The University of Chicago’s Independent Student Newspaper since 1892

Chicago Maroon

The University of Chicago’s Independent Student Newspaper since 1892

Chicago Maroon

The University of Chicago’s Independent Student Newspaper since 1892

Chicago Maroon

Caught in a Smurf romance

Avatar’s popularity reflects modern psychological hang-ups

Bad story, bad characterization, bad dialogue, bad Smurf-CGI, bad score, bad Sigourney Weaver. Judged by any reasonable standard, Avatar (2009) is bad, bad, bad. Yet the world seems to have entered into a bad romance with James Cameron’s Smurf romance. It’s made enough money for Cameron to construct an island of his own and attempt to breed real life Na’vi. But we shouldn’t be too surprised at the tendency for so many people to go see expensive—and bad—movies. Michael Bay has built a career on this lucrative particularity. What is unique in this instance, however, is the enthusiasm and critical reflection that Avatar has generated.

Material:
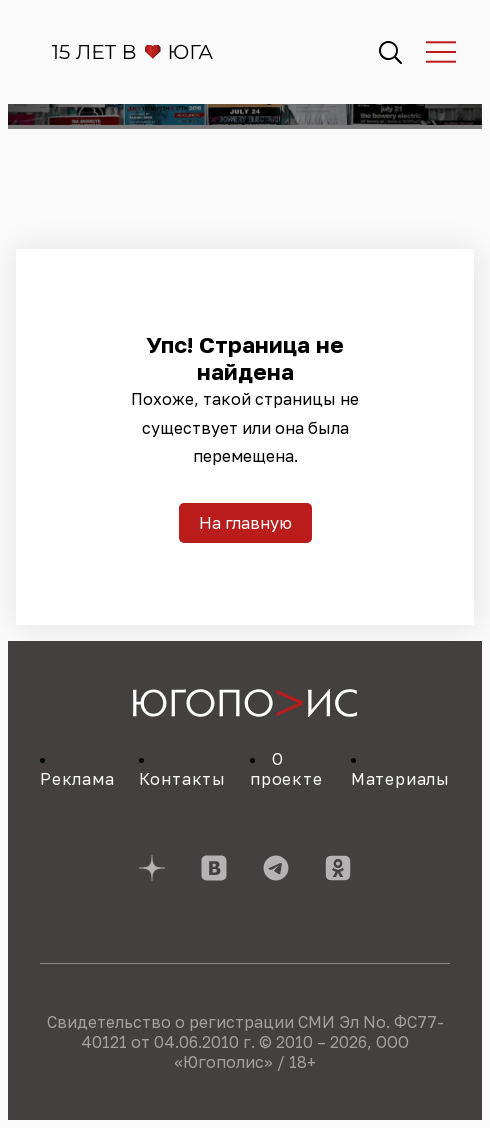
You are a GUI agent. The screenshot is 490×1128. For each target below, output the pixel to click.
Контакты (182, 779)
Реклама (77, 779)
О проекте (286, 769)
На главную (245, 523)
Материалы (400, 779)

Your objective:
Reproduce the passage of the article on Avatar above that lies between "Bad story, bad" and "Avatar has generated.", inclusive.

Task answer:
Bad story, bad characterization, bad dialogue, bad Smurf-CGI, bad score, bad Sigourney Weaver. Judged by any reasonable standard, Avatar (2009) is bad, bad, bad. Yet the world seems to have entered into a bad romance with James Cameron’s Smurf romance. It’s made enough money for Cameron to construct an island of his own and attempt to breed real life Na’vi. But we shouldn’t be too surprised at the tendency for so many people to go see expensive—and bad—movies. Michael Bay has built a career on this lucrative particularity. What is unique in this instance, however, is the enthusiasm and critical reflection that Avatar has generated.